Culture

Lire : Bihr, « Face au Covid-19, nos exigences, leurs incohérences »




Quelles failles du système capitaliste a révélé l’apparition soudaine et brutale du Covid-19, et comment les exploiter.

La crise déclenchée par la pandémie de Covid-19 constitue un double défi lancé à toutes les forces anticapitalistes. Défensivement, elles doivent anticiper la mise en œuvre des nouvelles modalités de domination capitaliste, celle-ci ayant été déstabilisée par cette séquence et se trouvant forcée à se renouveler.

Offensivement, elles doivent tirer profit de l’affaiblissement conjoncturel du pouvoir capitaliste pour faire évoluer le rapport de force en leur faveur. Dans cet opuscule percutant, Alain Bihr propose d’abord une analyse de différents aspects de cette crise.

Il explique comment la pandémie a rappelé que la santé est d’abord un bien public, malmenée globalement par le fonctionnement du système capitaliste, comment elle a ébranlé la production capitaliste, plaçant les gouvernants entre les impératifs de la poursuite de l’activité économique et ceux de la protection de la population, comment des mesures gouvernementales furent mises en place pour produire une vaccination massive.

La crise a dévoilé que la mondialisation n’a nullement rendu caduques les États, et révèle la contradiction radicale existant entre la poursuite du mode capitaliste de production et le maintien des conditions écologiques d’existence de l’espèce humaine et de la plupart des autres espèces vivantes.

Ouvrir des brèches pour une rupture révolutionnaire

Alain Bihr dépeint ensuite trois scénarios de ce qui pourrait advenir. Dans le premier, le rapport entre capital et travail reste le même, entrainant une aggravation de l’ensemble des politiques néolibérales antérieures, un durcissement du modèle de « l’entreprise fluide, flexible, diffuse et nomade », la précarisation toujours plus grande des conditions d’emploi et un renforcement du régime de restriction des libertés publiques afin de prévenir les mouvements sociaux.

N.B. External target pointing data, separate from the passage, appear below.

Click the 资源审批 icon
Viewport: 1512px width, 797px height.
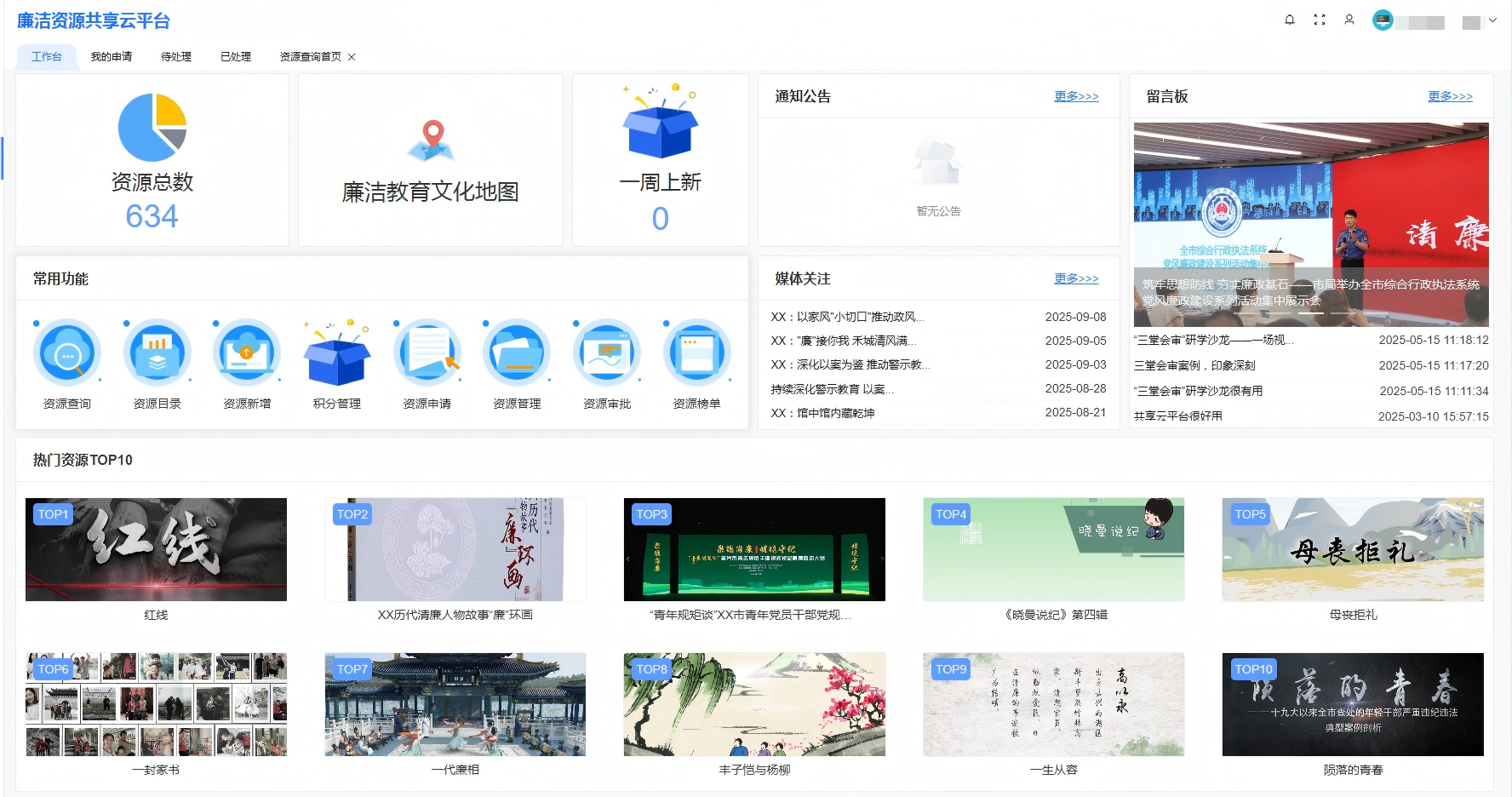coord(607,353)
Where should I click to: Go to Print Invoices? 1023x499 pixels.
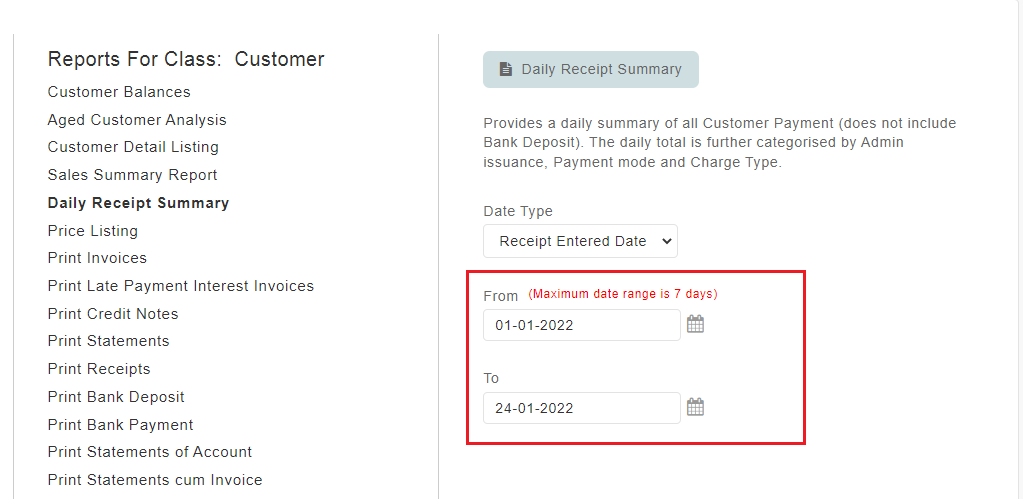97,258
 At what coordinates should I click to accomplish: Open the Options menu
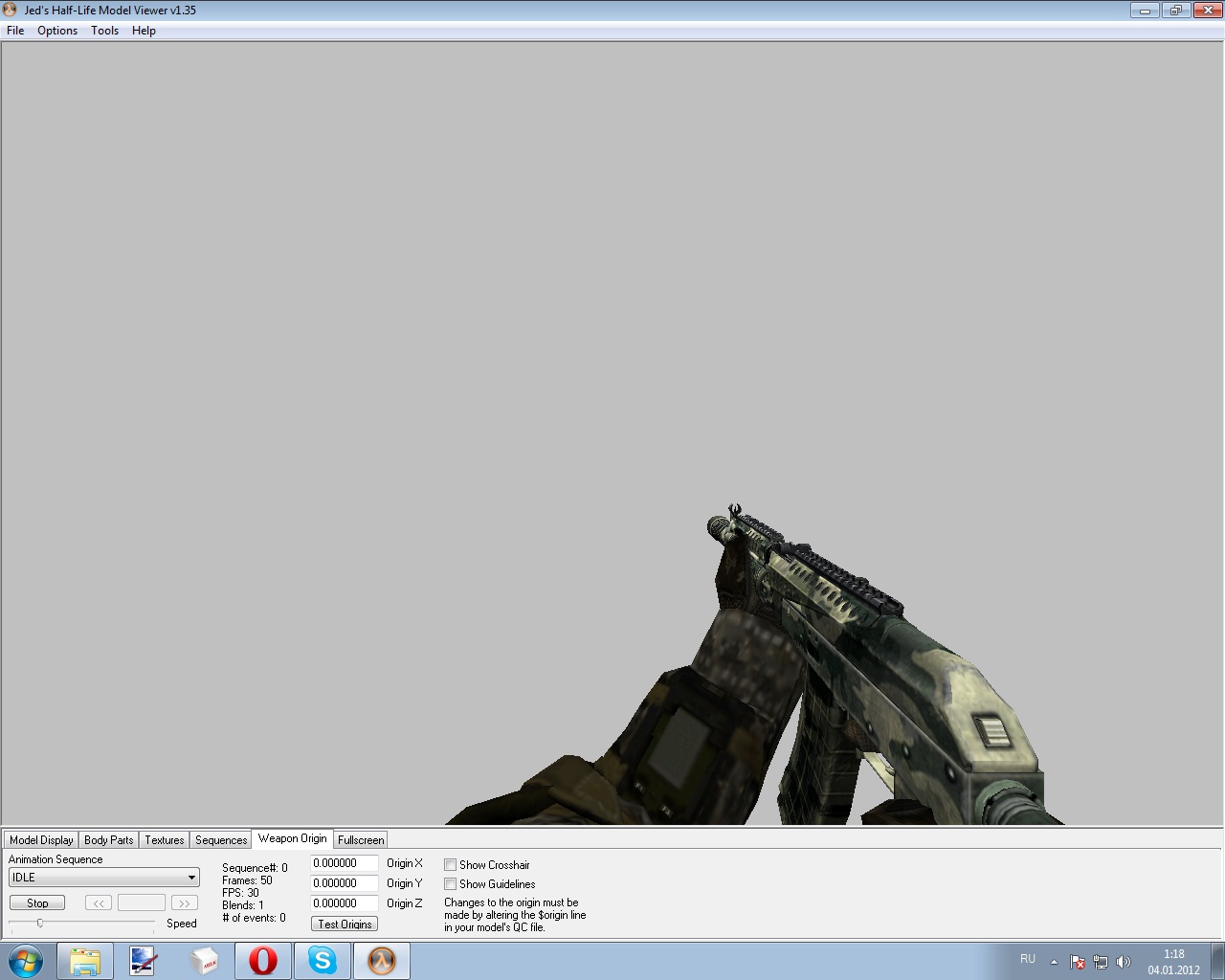(57, 31)
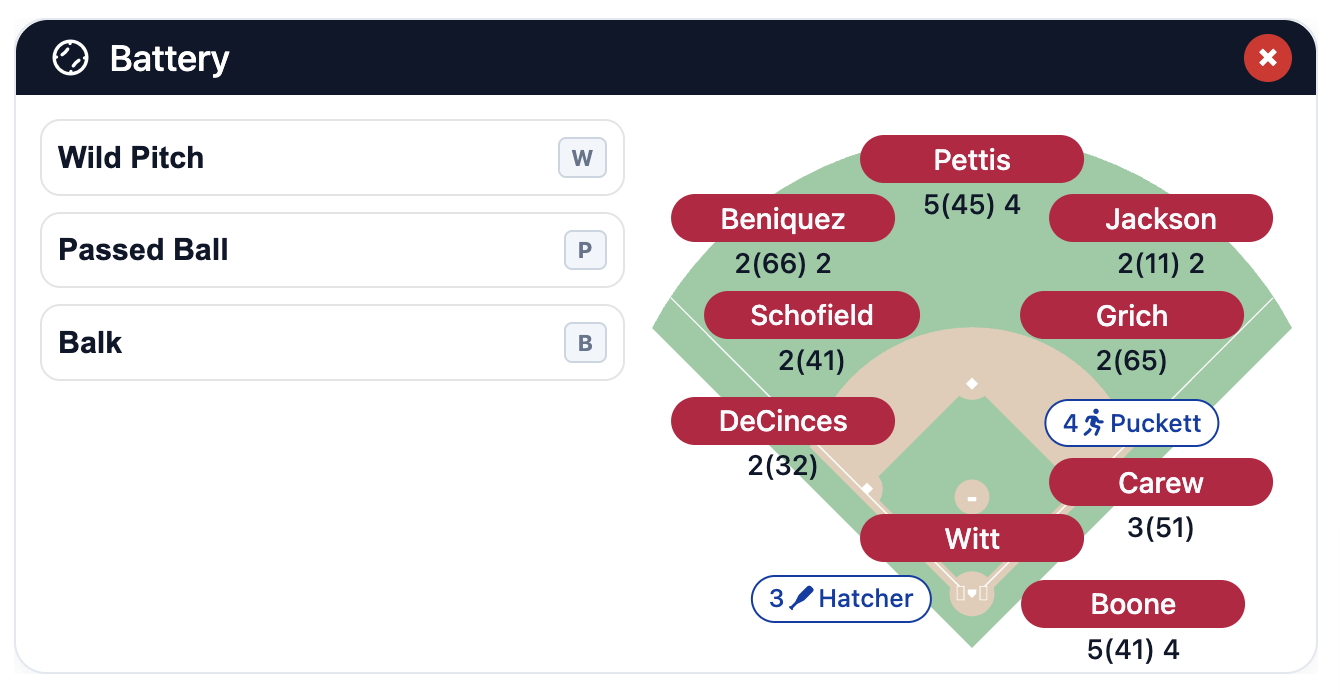Image resolution: width=1340 pixels, height=694 pixels.
Task: Click pitcher Witt on the mound
Action: pos(972,539)
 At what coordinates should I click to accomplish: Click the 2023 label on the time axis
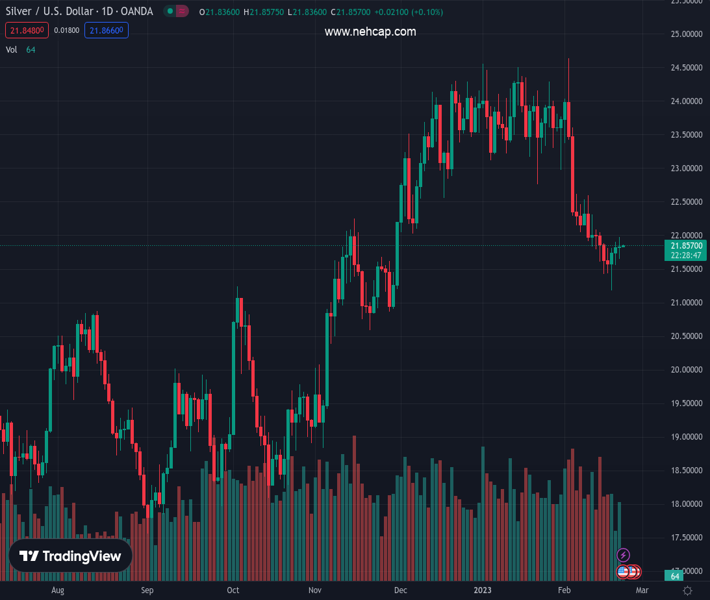pos(483,591)
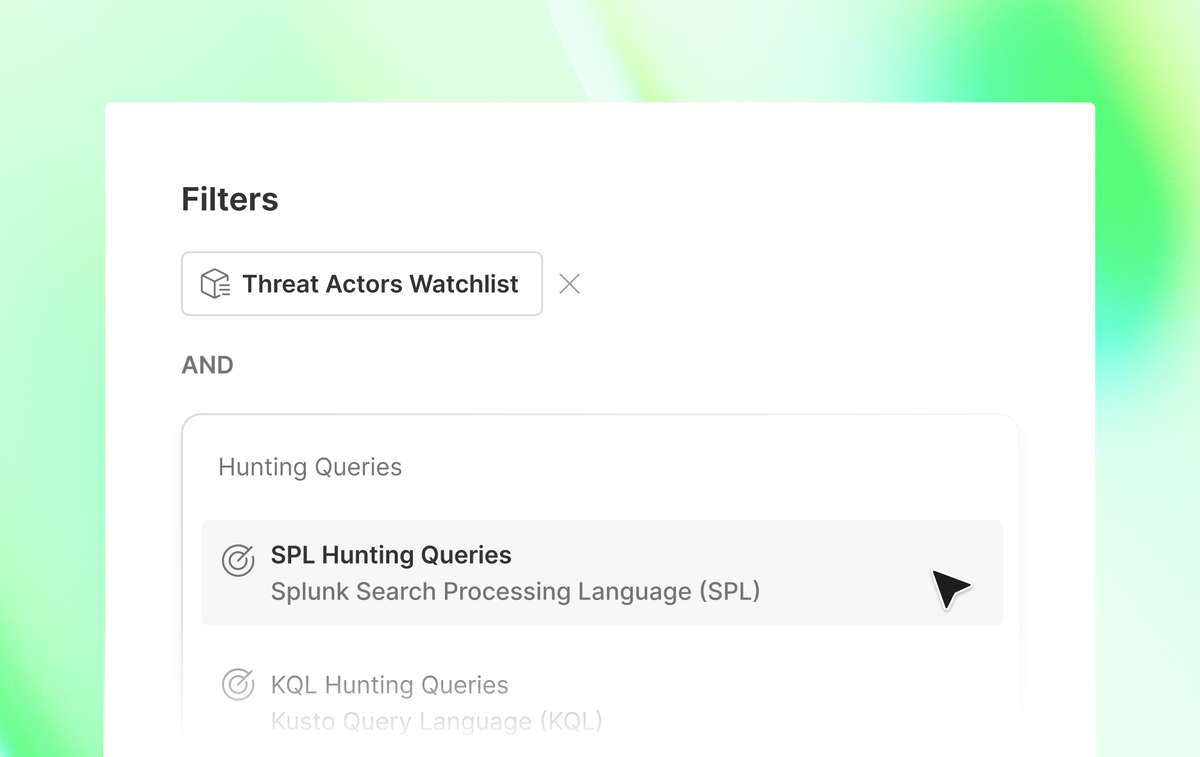Remove the Threat Actors Watchlist filter with X
1200x757 pixels.
[569, 284]
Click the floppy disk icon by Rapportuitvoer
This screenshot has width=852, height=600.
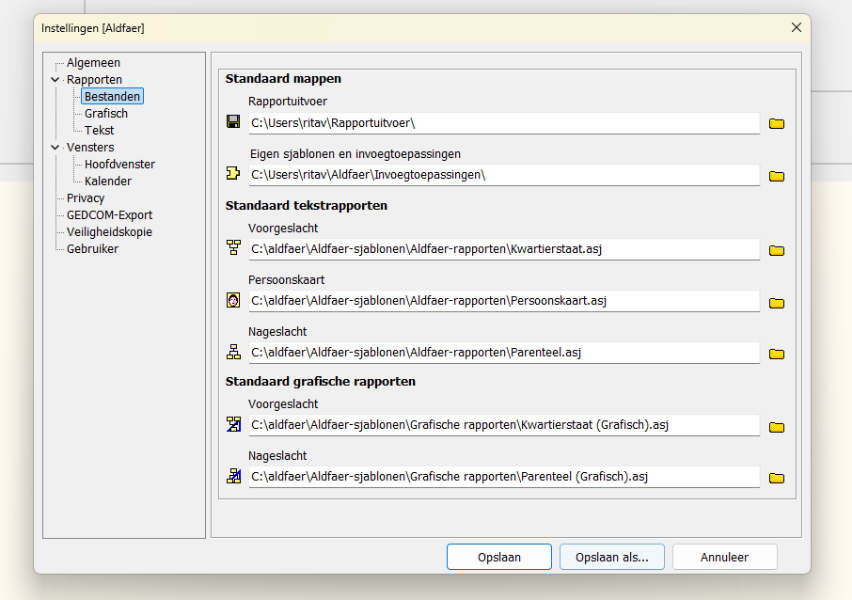[233, 122]
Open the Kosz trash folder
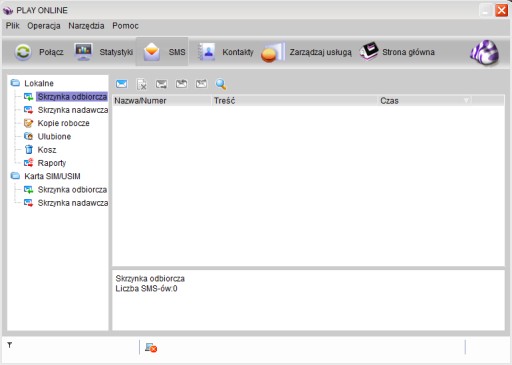Image resolution: width=512 pixels, height=365 pixels. click(47, 150)
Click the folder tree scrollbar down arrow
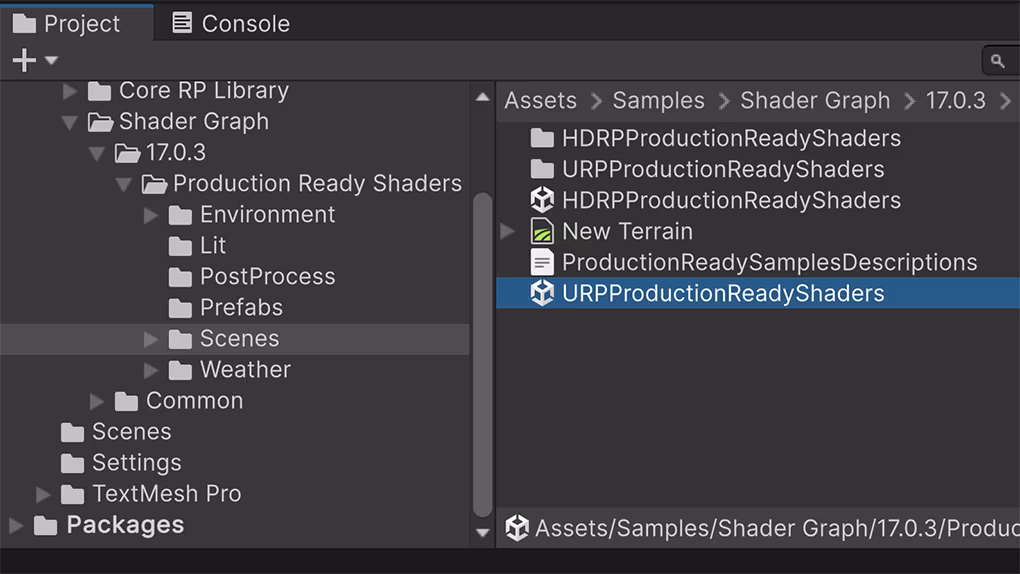The height and width of the screenshot is (574, 1020). click(483, 532)
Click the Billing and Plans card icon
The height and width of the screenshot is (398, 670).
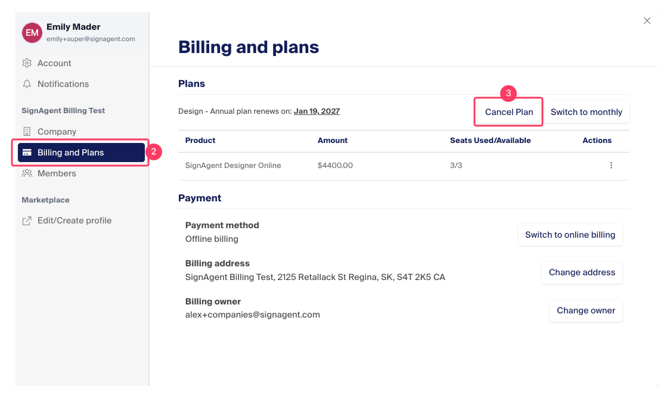tap(26, 152)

Le second scénario implique que ces derniers ciblent l’ensemble des politique néolibérales et surtout qu’ils s’avèrent en mesure de rééquilibrer l’actuel rapport de force capital-travail. Ils pourraient mener à un nouveau compromis  : le Green New Deal. Celui-ci mènerait entre autre à la création d’emplois, à une hausse des salaires réels, une augmentation de la dépense publique en faveur de la protection sociale ainsi qu’une « démondialisation » partielle du procès immédiat de reproduction du capital.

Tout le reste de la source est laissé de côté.